Copy the items below, swapping each "computer-use agent" for "desktop automation agent" and leaving everything else unchanged.

====================

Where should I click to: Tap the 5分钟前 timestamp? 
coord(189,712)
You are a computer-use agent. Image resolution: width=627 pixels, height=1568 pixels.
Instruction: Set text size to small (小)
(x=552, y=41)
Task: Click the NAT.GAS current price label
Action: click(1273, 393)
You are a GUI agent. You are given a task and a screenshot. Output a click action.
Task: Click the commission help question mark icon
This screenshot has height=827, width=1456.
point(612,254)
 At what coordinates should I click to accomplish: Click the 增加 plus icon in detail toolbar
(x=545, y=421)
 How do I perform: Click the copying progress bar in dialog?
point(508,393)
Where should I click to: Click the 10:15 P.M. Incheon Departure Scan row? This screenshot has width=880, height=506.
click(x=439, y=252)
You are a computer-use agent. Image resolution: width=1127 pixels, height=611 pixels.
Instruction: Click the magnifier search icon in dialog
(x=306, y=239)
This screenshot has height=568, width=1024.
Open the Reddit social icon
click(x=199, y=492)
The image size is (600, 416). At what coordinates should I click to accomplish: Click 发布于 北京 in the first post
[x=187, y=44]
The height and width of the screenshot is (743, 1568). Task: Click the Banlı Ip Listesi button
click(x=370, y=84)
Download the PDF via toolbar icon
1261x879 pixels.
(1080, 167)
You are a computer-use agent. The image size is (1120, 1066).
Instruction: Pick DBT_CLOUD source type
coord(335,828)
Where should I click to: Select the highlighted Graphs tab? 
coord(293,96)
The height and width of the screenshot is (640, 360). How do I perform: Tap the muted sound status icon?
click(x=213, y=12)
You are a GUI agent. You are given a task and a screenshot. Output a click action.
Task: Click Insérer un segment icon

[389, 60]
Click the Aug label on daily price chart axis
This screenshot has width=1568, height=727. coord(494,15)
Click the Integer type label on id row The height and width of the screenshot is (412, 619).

====================

Correct answer =
Where should I click to: Tap the 5分钟前 timestamp? 
coord(189,712)
You are a desktop automation agent. Image resolution: width=627 pixels, height=1568 pixels.
Instruction: Set text size to small (小)
(x=552, y=41)
Task: Click the NAT.GAS current price label
Action: click(1273, 393)
You are a GUI agent. You are given a task and a screenshot. Output a click action.
Task: Click the commission help question mark icon
This screenshot has height=827, width=1456.
point(612,254)
 At what coordinates should I click to accomplish: Click the 增加 plus icon in detail toolbar
(x=545, y=421)
 How do I perform: Click the copying progress bar in dialog?
point(508,393)
Where should I click to: Click the 10:15 P.M. Incheon Departure Scan row? This screenshot has width=880, height=506.
click(x=439, y=252)
You are a desktop automation agent. Image resolution: width=1127 pixels, height=611 pixels.
Instruction: Click the magnifier search icon in dialog
(x=306, y=239)
This screenshot has height=568, width=1024.
Open the Reddit social icon
click(x=199, y=492)
The image size is (600, 416). At what coordinates should I click to accomplish: Click 发布于 北京 in the first post
[x=187, y=44]
The height and width of the screenshot is (743, 1568). Task: Click the Banlı Ip Listesi button
click(x=370, y=84)
Download the PDF via toolbar icon
1261x879 pixels.
(1080, 167)
You are a desktop automation agent. The image size is (1120, 1066).
Instruction: Pick DBT_CLOUD source type
coord(335,828)
Where should I click to: Select the highlighted Graphs tab? 
coord(293,96)
The height and width of the screenshot is (640, 360). How do I perform: Tap the muted sound status icon?
click(x=213, y=12)
You are a GUI agent. You are given a task and a screenshot. Output a click action.
Task: Click Insérer un segment icon

[389, 60]
Click the Aug label on daily price chart axis
This screenshot has width=1568, height=727. coord(494,15)
Click the Integer type label on id row The height and width of the screenshot is (412, 619).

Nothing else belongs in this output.